Левый. Швейцар! Такси! Шнеллер! (Плюхается на пол.)
Кракс. Это, что называется, Левый у нас интеллектуально пукнул. Ты вот только что беспокоился по поводу Сашки. Я понимаю, тебе его жаль, но не до такой же степени? Сашка нам не пара. Он, конечно, всего лишь водила и фигура в этой ситуации страдательная, но разве не он предлагал по писателеву делу пустить нас в расход? И вообще, в жизни его всегда радовали три вещи — первое, второе и третье. А мы с тобой — личности интеллектуальные. По большому счету, мы его вовсе не обязаны жалеть.
Левый. Я сказал — такси! Офонарели? Администратора ко мне!
Кракс. И по штангистам скорбеть не стоит. Да, принимали нас роскошно и душевно, как на поминках, только они думали, что поминки по нам справляют, а вышло-то наоборот. Ты вот говоришь, они гуманнее наших? Так на то она и периферия! Здесь достаточно кулак показать, лоток разбомбить, дочку или сестру изнасиловать клиент шелковый становится. Кстати, если помнишь… Нет, откуда тебе помнить! Ты тогда в сауне лежал, пьяный в стельку, ну, примерно, как сейчас, бормотал какую-то невнятицу и улыбался без разбору штангистам и блядям, совершенно не различая пола и статуса.
Левый. Это кто здесь? На братков возникаешь? А по башне?

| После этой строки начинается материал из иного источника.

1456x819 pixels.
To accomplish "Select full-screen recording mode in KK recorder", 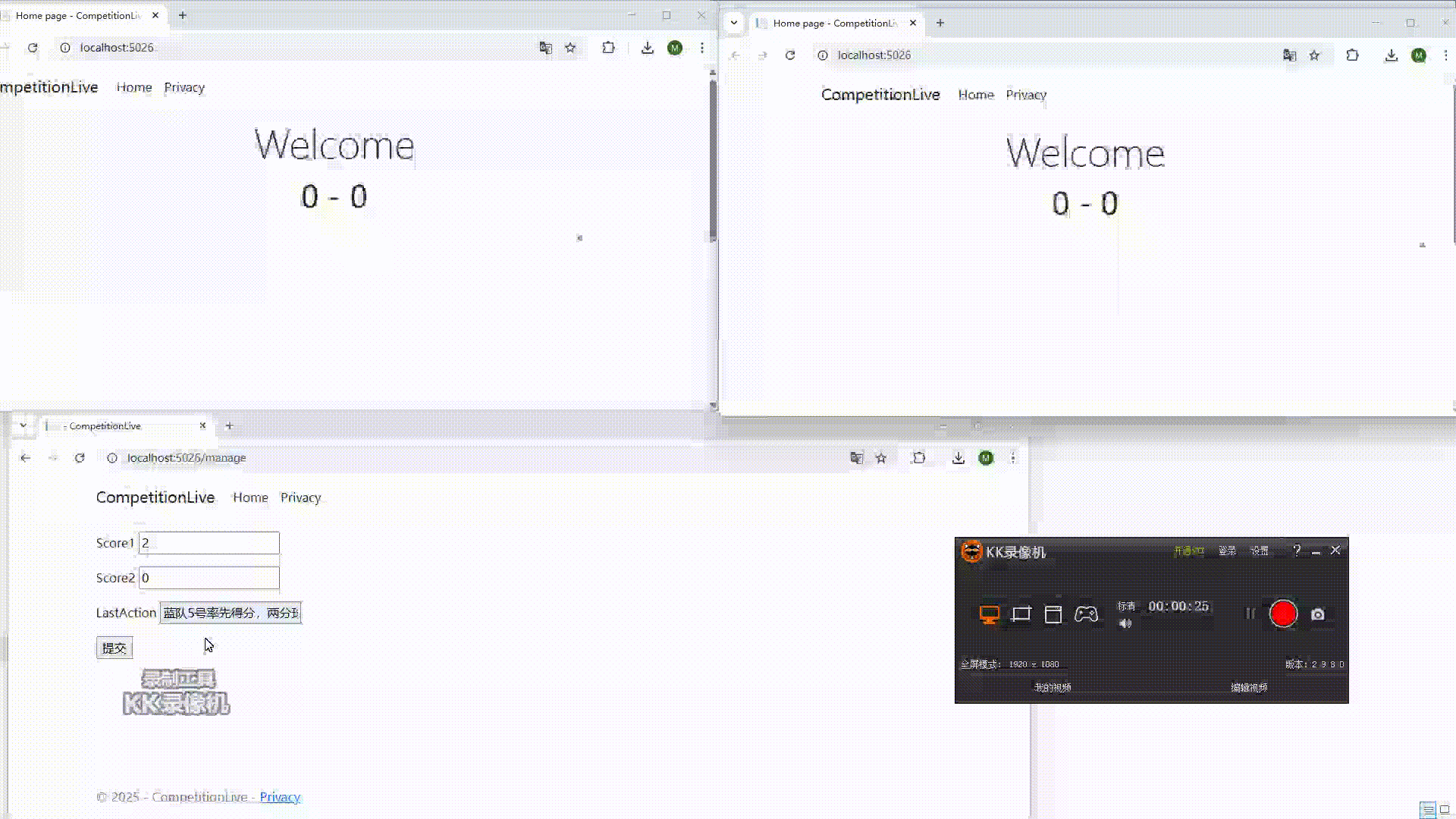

Кракс. Хороший ты собеседник, Левый! Умеешь слушать — как следователь на допросе! Так вот, пока ты лежал, одинаково равнодушный к прекрасному и безобразному полу, Шершень, их авторитет, и, как выяснилось, родич, усадил меня в джип и со всей спортивной братвой отвез в Буняково. Все калиновские штангисты родом из этого села, там у них хорошая спортивная секция в школе. И временами на штангистов, как на поэта Есенина, находит тоска по дому, они возвращаются под родную сельскую крышу, до утра пашут поле на тракторе «Беларусь» и хлещут с доярками джин и тоник в местном коровнике. (Смотрит на часы.) Точнее, хлестали. Похоже, именно в эту минуту тяжелая атлетика понесла тяжелейшую утрату, и буняковским девкам придется искать себе других хахалей.